文献类型：期刊文献

英文题名：A novel tyrosinase inhibitory peptide obtained from Sipunculus nudus gelatin hydrolysate: Preparation, identification, and action mechanism

作者：Zhuang, Yuxiu[1];Lin, Haisheng[1,2,3,4];Du, Lei[5];Gao, Jialong[1,2,3,4];Cao, Wenhong[1,2,3,4];Qin, Xiaoming[1,2,3,4];Chen, Zhongqin[1,2,3,4];Zheng, Huina[1,2,3,4];Zhong, Saiyi[1,2,3,4]

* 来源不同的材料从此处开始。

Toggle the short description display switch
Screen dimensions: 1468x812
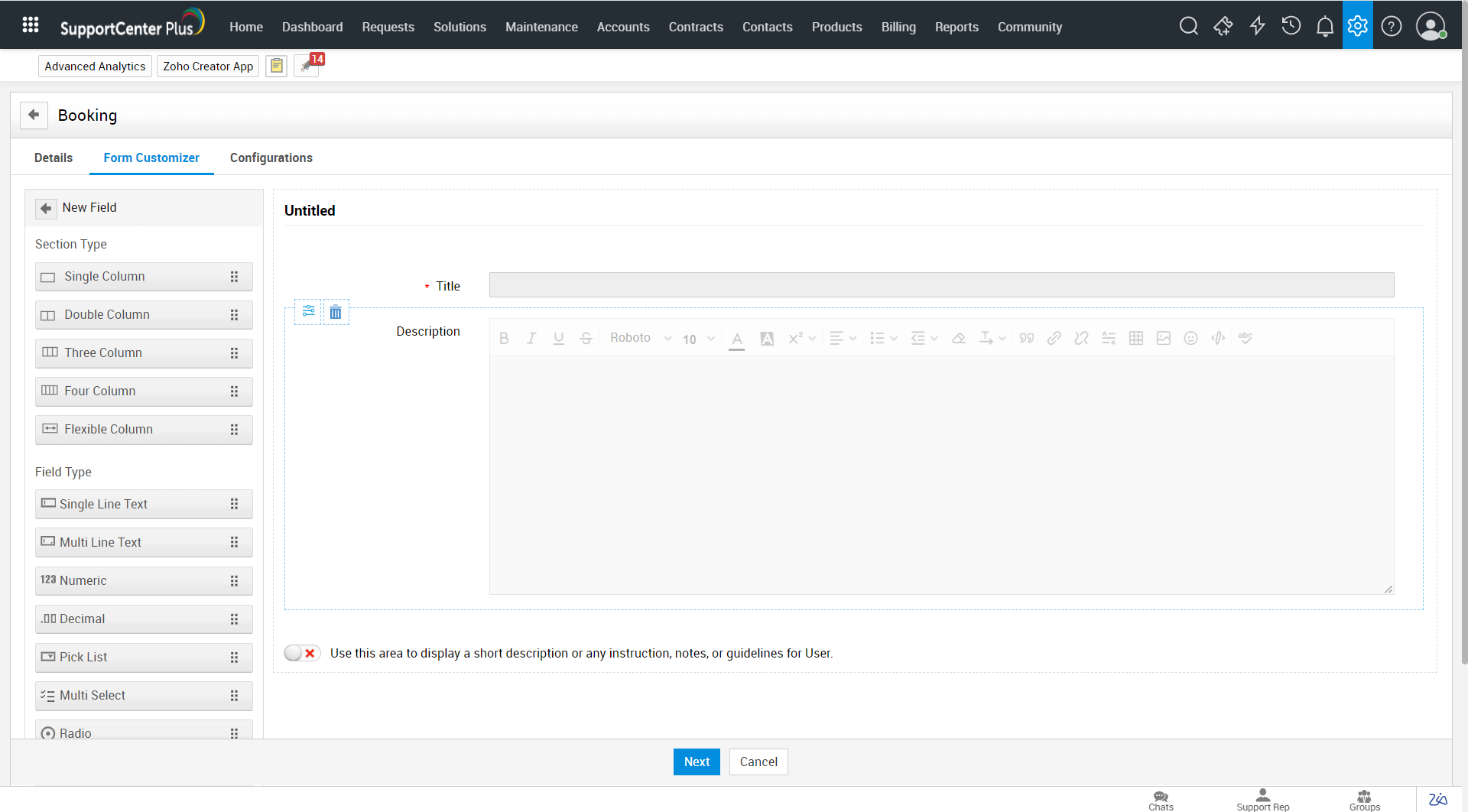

机构：[1]Guangdong Ocean Univ, Coll Food Sci & Technol, Zhanjiang, Peoples R China;[2]Guangdong Ocean Univ, Guangdong Prov Key Lab Aquat Prod Proc & Safety, Zhanjiang, Peoples R China;[3]Guangdong Ocean Univ, Guangdong Prov Engn Lab Marine Biol Prod, Zhanjiang, Peoples R China;[4]Guangdong Ocean Univ, Guangdong Prov Engn Technol Res Ctr Marine Food, Zhanjiang, Peoples R China;[5]East China Univ Sci & Technol, Sch Biotechnol, Dept Food Sci & Engn, State Key Lab Bioreactor Engn, Shanghai 200237, Peoples R China

年份：2024

卷号：202

外文期刊名：LWT-FOOD SCIENCE AND TECHNOLOGY

收录：SCI-EXPANDED(收录号：WOS:001259845500001)、、WOS

基金：The study was carried out under the financial support of the Natural Science Foundation of Guangdong Province, China (2024A1515012130) and Innovative Team Program of High Education of Guangdong Province (2021KCXTD021) .

语种：英文

外文关键词：Sipunculus nudus; Tyrosinase inhibitory peptides; Molecular docking; Molecular dynamics simulation; Inhibition kinetics

外文摘要：Tyrosinase inhibitory peptides (TIPs) derived from food resources have attracted immense attention in the food, cosmetic, and pharmaceutical industries owing to their excellent biological safety and ease of absorption. In this study, single-factor experiment and response surface optimization were used to prepare the Sipunculus nudus gelatin enzymatic hydrolysis (SNGH) product. Subsequently, a novel tyrosinase inhibitory peptide was screened out through ultrafiltration classification, biological activity prediction, molecular docking, and molecular dynamics simulation, and its inhibitory mechanism was analyzed. The results revealed that the optimal enzymatic hydrolysis process was: the enzyme addition was 4768.87 U/g, the enzymatic hydrolysis time was 4.72 h, and the enzymatic hydrolysis temperature was 42.76 degrees C. A total of 287 peptides were detected in the ultrafiltration component I (SNGH-I) with a high tyrosinase inhibitory activity, and 161 peptides with binding energies < -7.0 kcal/mol were screened out through molecular docking. Subsequently, 91 peptides with a biological activity score >0.3 were obtained after biological activity screening. Finally, 5 possible TIPs were screened out according to their hydrophobicity, peptide score, and molecular weight. Among them, IIAPPERKY, VWDESFKVF, and FAGDDAPRAVFPS exhibited a superior tyrosinase inhibitory activity. Molecular dynamics simulations revealed that IIAPPERKY had better conformational stability and belonged to the group of reversible competitive inhibitors.